*** Opening of READING TEXT ***

The work consists of 59 pieces, stories perhaps although some are closer to prose poems (Christine Sharpe's introduction describes them as 'these stories, these drafts, these fictions, these meditations, songs, dreams and spells'), together with Opening and Closing Remarks. The Opening Remarks begin:

THE MURDERERS IN THIS DRAFT are those who write the laws, who tell you to prepare for the tragedy of the afternoon because they have claimed-with their Black Codes-every morning of every country on Earth. They won't tell you that it is their minister, their president, their physician, or their deacon swept up in another breaking, buried language all those who will be ridiculed by midmorning. The murderers must admit you are growing into their fictions, that it is your hello that begins the conjuring. There is only one word for this fiction in the English language: belief. And two in the French: croyance et loi. Okay, there's also la foi. But who's counting? In five minutes a strange order of time that does not involve experience or awareness-only innocence-will arrive, and you must be prepared. On another bridge, with a lit match, there's a poet asking, What does it mean to speak as though the world you know is the world?

I do not require your belief.


Each piece is paired (although not in numerical order) with one of the Articles of the Code Noir, a decree passed by King Louis XIV of France in 1685 defining the conditions of slavery in the French colonial empire, as the author explains:

THIS IS A work of invention. I draw the epigraph for each of the fictions in Code Noir from Louis XIV's Code Noir (1685). These laws governed chattel slavery and have had a profound hand in shaping the modern world. They are artefact in this work of literature.

And each Article from the Code Noir, as translated by Lubrin, is presented with an overlaid charcoal artwork by Torkwase Dyson, one example:

description

The stories/drafts are set in different places, although Toronto and St Lucia feature frequently, and in different times, indeed some of the stories reject the conventional boundaries of time:

[23]
METAMORPHOSIS 2: CORPSE EXQUISITE


THE EARTH WAS a boiling world. Across the continents, voices for every language moved through something like time: the idea, the theory, in the direction of something, a solution maybe. But time was kept separate from everything visible beyond the plantation. The clock-towers, long evaporated, will reappear when the fires cease again in one hundred years.

Across the continents, we met stone gods with wrecked noses, infant deities painted in egg tempera, stroked to erections by their mothers and framed in the rooms of men-at-arms; we laid marble effigies to dust, naming things against which we thrashed and lived. With the feeling that we were travelling towards a wind that would scatter oue lives elsewhere, past any perfect space, we left that world behind. We had no songs for killing left in us and we raised our glasses to finish off our beers because the hour of the new human being was at hand.

What, then, did we bring to our new evening?

*** Close of READING TEXT ***
*** Opening of INFORMATION SUPPLIED ***

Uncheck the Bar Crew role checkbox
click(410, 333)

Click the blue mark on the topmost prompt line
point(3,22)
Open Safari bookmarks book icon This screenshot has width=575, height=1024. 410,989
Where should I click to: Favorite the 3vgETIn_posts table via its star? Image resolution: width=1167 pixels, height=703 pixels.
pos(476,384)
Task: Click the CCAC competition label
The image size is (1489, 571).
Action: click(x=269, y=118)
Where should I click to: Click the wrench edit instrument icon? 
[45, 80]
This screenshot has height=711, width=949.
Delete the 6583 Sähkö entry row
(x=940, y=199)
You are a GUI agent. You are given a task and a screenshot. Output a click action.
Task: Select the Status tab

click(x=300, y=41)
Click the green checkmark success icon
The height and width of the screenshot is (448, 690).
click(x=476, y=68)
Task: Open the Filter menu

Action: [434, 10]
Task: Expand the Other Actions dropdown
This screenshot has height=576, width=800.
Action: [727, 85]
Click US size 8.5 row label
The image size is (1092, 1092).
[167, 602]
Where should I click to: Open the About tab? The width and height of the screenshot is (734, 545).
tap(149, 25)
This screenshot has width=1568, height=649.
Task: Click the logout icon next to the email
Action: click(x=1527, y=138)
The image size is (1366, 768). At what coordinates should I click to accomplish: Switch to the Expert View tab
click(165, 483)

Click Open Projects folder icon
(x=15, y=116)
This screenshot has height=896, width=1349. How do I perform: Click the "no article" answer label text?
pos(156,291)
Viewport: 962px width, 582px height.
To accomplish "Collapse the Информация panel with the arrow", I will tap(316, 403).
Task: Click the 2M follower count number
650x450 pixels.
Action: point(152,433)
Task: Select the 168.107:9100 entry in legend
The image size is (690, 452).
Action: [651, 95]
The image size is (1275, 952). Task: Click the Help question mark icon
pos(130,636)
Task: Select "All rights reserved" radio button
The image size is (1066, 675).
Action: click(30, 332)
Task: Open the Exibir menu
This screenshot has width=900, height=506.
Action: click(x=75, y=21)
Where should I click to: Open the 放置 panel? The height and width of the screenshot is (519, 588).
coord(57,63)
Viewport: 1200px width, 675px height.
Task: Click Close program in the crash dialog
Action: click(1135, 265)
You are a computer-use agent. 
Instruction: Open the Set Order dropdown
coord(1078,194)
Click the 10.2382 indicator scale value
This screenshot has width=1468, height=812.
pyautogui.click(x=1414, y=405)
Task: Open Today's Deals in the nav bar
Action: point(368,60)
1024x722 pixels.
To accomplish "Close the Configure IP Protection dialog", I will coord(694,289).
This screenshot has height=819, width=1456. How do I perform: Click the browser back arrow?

*** Close of INFORMATION SUPPLIED ***

*TASK A*.
Answer these questions from the text about Code Noir, one answer per line, each marked like its question:
(i) How many pieces does the work consist of?
(ii) Who passed the Code Noir decree, and in what year?
(iii) Who made the charcoal artwork laid over each Article?
*TASK B*. Sum up the text about Code Noir in two sentences.
*TASK C*. Return the stretch from "THE EARTH WAS" through "one hundred years." in the text about Code Noir, copied word for word.

*ANSWER A*.
(i) 59 pieces.
(ii) King Louis XIV of France, in 1685.
(iii) Torkwase Dyson.

*ANSWER B*. Code Noir is a work of 59 pieces, some closer to prose poems than stories, along with Opening and Closing Remarks. Each piece is paired with an Article of Louis XIV's 1685 Code Noir, which set the conditions of slavery in the French colonial empire, and the pieces are set in different places and times, with Toronto and St Lucia often featured.

*ANSWER C*.
THE EARTH WAS a boiling world. Across the continents, voices for every language moved through something like time: the idea, the theory, in the direction of something, a solution maybe. But time was kept separate from everything visible beyond the plantation. The clock-towers, long evaporated, will reappear when the fires cease again in one hundred years.